Provided data:

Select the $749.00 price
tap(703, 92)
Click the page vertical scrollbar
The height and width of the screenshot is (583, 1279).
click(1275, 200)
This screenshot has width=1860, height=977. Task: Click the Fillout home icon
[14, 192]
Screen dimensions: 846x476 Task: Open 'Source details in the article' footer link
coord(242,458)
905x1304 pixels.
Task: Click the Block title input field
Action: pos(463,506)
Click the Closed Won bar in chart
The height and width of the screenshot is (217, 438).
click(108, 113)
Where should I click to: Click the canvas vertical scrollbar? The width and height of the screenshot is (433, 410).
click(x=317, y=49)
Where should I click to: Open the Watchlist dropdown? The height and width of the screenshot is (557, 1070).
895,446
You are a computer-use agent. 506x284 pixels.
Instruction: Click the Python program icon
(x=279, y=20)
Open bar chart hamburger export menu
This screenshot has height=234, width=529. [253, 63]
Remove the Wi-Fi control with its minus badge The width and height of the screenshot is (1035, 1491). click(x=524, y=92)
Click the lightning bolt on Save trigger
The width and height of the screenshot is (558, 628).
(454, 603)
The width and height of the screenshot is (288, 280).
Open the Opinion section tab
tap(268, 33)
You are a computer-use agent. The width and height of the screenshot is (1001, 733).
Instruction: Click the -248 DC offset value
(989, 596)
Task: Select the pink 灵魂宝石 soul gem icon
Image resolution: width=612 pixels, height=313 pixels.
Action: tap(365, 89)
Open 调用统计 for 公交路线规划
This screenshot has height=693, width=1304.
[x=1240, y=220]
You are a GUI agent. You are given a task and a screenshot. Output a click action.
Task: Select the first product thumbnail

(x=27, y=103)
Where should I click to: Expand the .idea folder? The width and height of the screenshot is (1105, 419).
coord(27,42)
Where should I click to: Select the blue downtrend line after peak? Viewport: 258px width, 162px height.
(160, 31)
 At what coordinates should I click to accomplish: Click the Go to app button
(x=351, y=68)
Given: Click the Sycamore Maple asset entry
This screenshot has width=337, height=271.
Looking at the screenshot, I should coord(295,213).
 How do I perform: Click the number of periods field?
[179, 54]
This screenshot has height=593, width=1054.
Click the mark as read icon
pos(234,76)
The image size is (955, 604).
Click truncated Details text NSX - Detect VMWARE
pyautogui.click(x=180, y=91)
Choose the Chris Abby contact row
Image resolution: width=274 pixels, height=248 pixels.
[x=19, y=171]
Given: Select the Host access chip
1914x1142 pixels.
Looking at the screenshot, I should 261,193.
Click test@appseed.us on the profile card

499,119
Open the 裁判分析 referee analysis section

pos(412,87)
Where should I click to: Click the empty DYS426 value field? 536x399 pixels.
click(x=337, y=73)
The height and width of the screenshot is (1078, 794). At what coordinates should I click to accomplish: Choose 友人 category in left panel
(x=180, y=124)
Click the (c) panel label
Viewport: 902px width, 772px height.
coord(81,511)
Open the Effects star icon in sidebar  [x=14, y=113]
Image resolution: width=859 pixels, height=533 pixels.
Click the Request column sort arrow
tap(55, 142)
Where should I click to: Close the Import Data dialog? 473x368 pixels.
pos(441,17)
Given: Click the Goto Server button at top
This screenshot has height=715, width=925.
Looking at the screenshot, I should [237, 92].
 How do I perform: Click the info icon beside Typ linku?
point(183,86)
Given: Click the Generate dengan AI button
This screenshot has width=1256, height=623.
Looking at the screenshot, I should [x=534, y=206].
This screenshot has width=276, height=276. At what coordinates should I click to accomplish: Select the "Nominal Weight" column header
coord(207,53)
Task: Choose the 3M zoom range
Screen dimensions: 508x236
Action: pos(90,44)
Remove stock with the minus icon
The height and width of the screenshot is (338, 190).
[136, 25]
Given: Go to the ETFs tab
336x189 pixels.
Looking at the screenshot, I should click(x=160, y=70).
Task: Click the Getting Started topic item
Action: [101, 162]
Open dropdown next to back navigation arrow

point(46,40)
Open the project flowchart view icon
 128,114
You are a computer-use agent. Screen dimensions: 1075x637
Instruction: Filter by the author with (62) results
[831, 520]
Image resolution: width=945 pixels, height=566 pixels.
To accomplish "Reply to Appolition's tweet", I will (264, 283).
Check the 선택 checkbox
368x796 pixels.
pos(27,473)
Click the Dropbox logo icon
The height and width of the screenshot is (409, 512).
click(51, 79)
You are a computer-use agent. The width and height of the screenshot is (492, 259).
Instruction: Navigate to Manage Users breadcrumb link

Exercise objective:
Gather all lines from the records above in which "Remove" appears.

Result of this exercise:
Remove the Wi-Fi control with its minus badge The width and height of the screenshot is (1035, 1491). click(x=524, y=92)
Remove stock with the minus icon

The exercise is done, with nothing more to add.